For reasons that will be addressed in more detail later in this opinion, the relationship among the plaintiffs, on the one hand, and Spikes, Butler, and Lowery, on the other, began to deteriorate after three or four months. By the end of the fiscal year, June 30, 1981, Lowery had become sufficiently hostile to the plaintiffs to deny *1155 them a cost-of-living increase customarily awarded with the beginning of each fiscal year, an increase actually given on July 1, 1981, to every other employee of the Judicial Department. At some point later in July, plaintiffs filed charges with the Equal Employment Opportunity Commission (EEOC) against the Department. After the charges were filed, Lowery carried out what he testified was an earlier formed decision to discharge the plaintiffs, and they were terminated by letters dated August 14, 1981. Steve Spikes, together with Jack Butler, was promoted to a DA II on January 1, 1982. (The DA II position pays more than DA I, but the duties are not materially different.)

II.

The Equal Pay Act claim may be disposed of without extended discussion.
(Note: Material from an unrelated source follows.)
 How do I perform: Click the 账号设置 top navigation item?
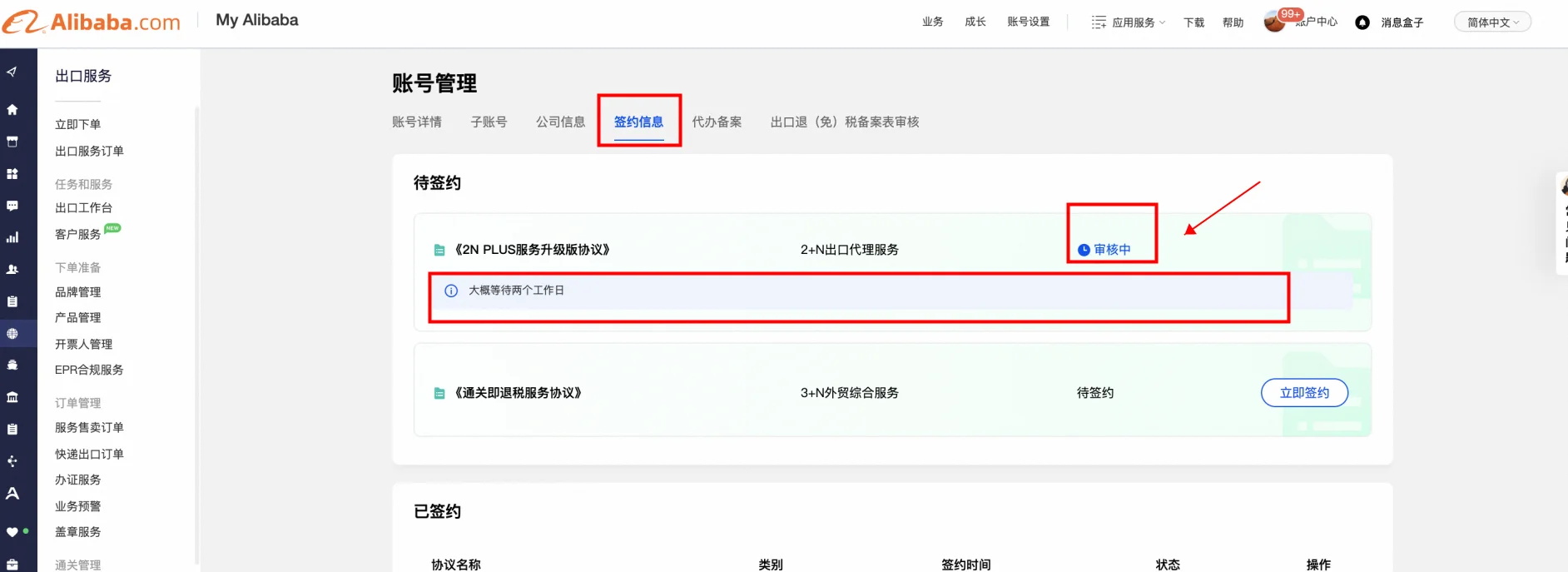coord(1028,22)
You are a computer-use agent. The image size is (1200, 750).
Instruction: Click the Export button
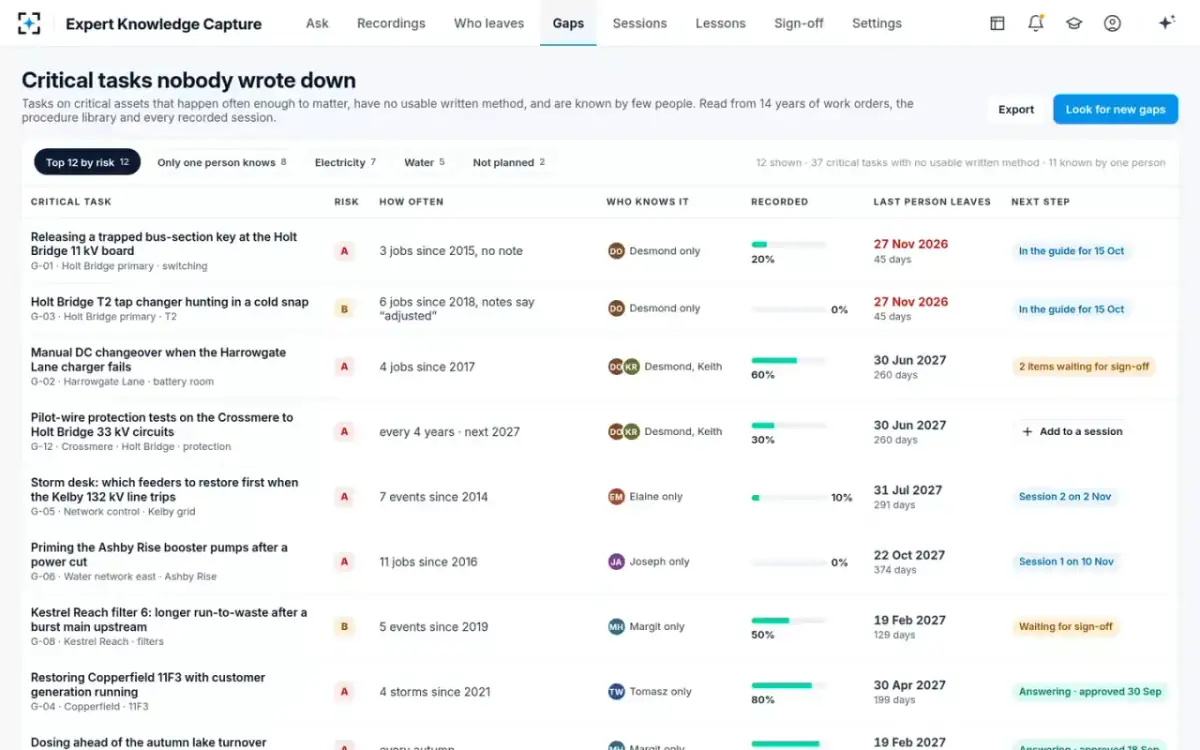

It is not mentioned in plaintiffs' post-trial brief, but it may not have been formally abandoned. The theory of the claim is apparently that plaintiffs were paid less than Spikes, a man, between February 1, 1981, and July 1, 1981. Spikes was initially hired, on January 14, 1981, as a DA I, at a salary of $580 semi-monthly. (All salary figures will be given on a semi-monthly basis throughout this opinion, because defendants' records are kept in those terms.) But on February 1, 1981, Spikes was transferred into a slot denoted "Accounting Chief of Systems," at a salary of $744.80. This slot was actually created for the Chief of the Systems Division, but at the time there was only an Acting Chief, John Stewart, who was being paid a salary of $744.80, the same as the salary designated for the chief of the division, but under the title of "Court Planner." (The use of slots for employees who are performing somewhat different functions from those indicated by the title of the position is not uncommon in state government, at least in Arkansas.) Spikes remained in the "Accounting Chief of Systems" slot until July 1, 1981, when he was again made a DA I, and his salary was reduced to $638. Later, as already noted, he became a DA II, effective January 1, 1982, at a salary of $673.75. Stewart, in the meantime, was formally named Chief and assumed that slot on July 1, 1981, at a salary of $819.33. The claimed discrimination arises from the fact that plaintiffs, as DA II's after January 16, 1981, were being paid only $632.50, considerably less than Spikes. (The Equal Pay Act claims concerns only a disparity between plaintiffs and Spikes — Butler was being paid $52.50 less than plaintiffs between January 16, 1981, and July 1, 1981, when he was raised to $638.)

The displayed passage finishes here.